■ What is expected ■
Please print the line that holds "At what coordinates" and each line after it to the end of the data, word for word, without any pictures.

■ Stored data entries ■

==============================

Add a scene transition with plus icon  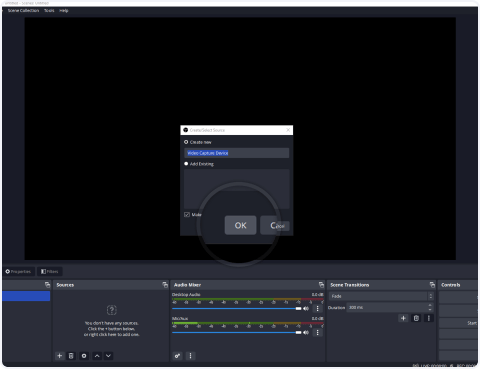(x=403, y=318)
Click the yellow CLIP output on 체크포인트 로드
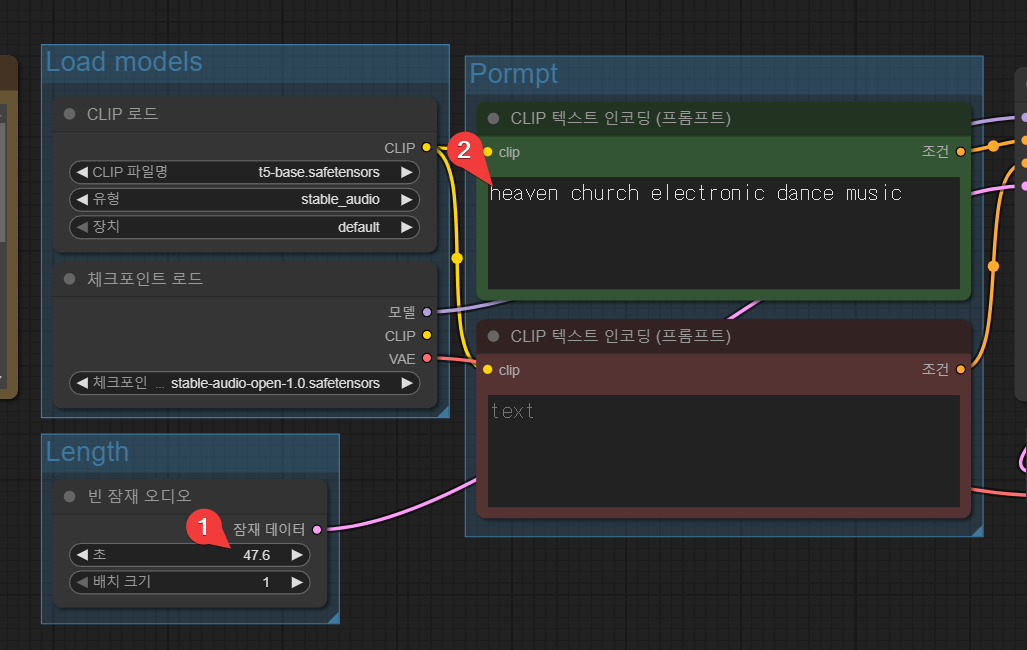Image resolution: width=1027 pixels, height=650 pixels. 427,335
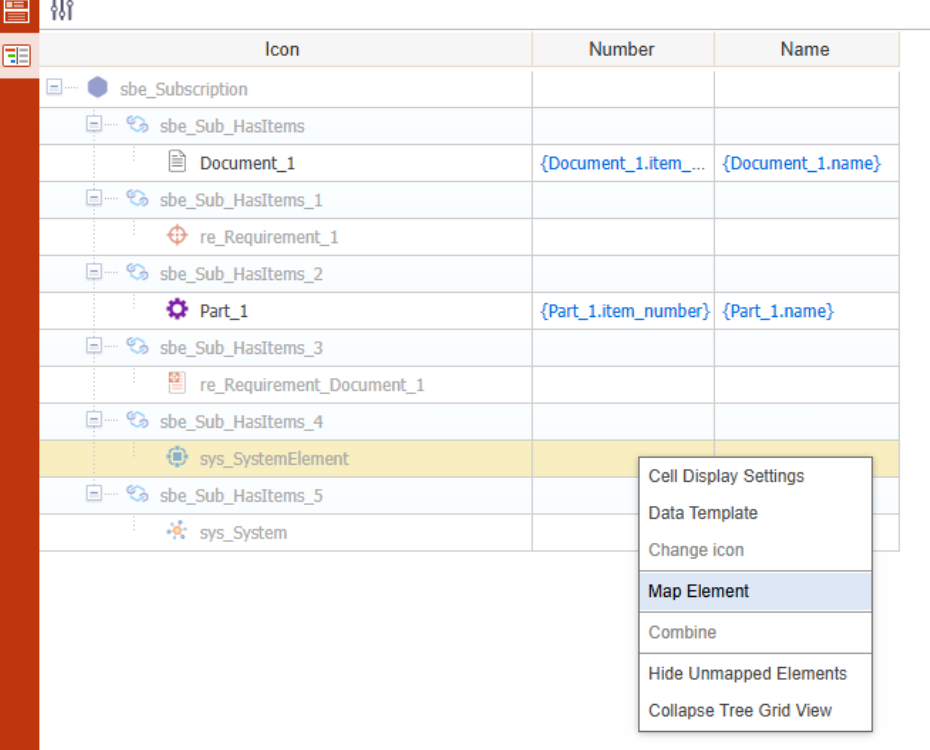Click the purple gear icon for Part_1
This screenshot has height=750, width=930.
177,310
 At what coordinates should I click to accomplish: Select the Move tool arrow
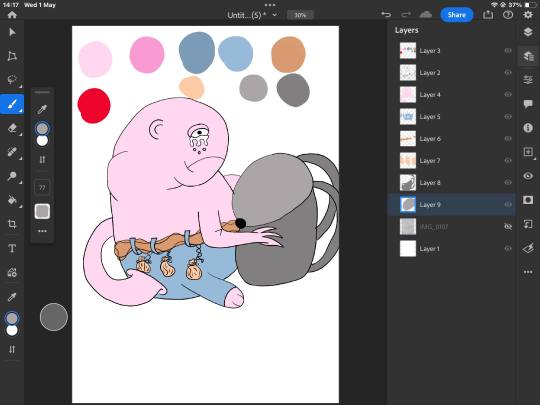[x=12, y=32]
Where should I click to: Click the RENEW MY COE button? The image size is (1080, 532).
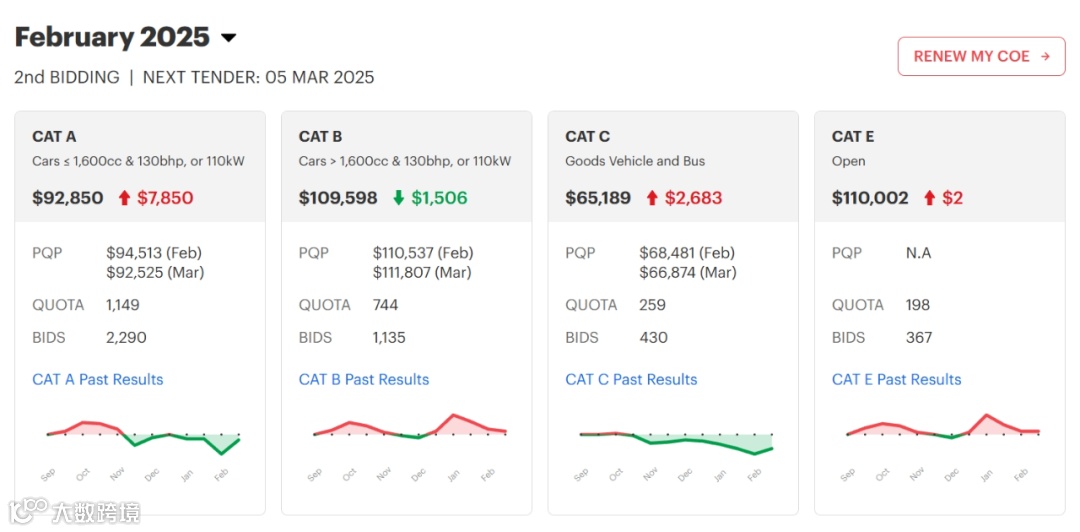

==============================

■ Solution to the problem ■
 At what coordinates should I click to accomplish: Select the Move tool arrow
[x=12, y=32]
Where should I click to: Click the RENEW MY COE button? The image size is (1080, 532).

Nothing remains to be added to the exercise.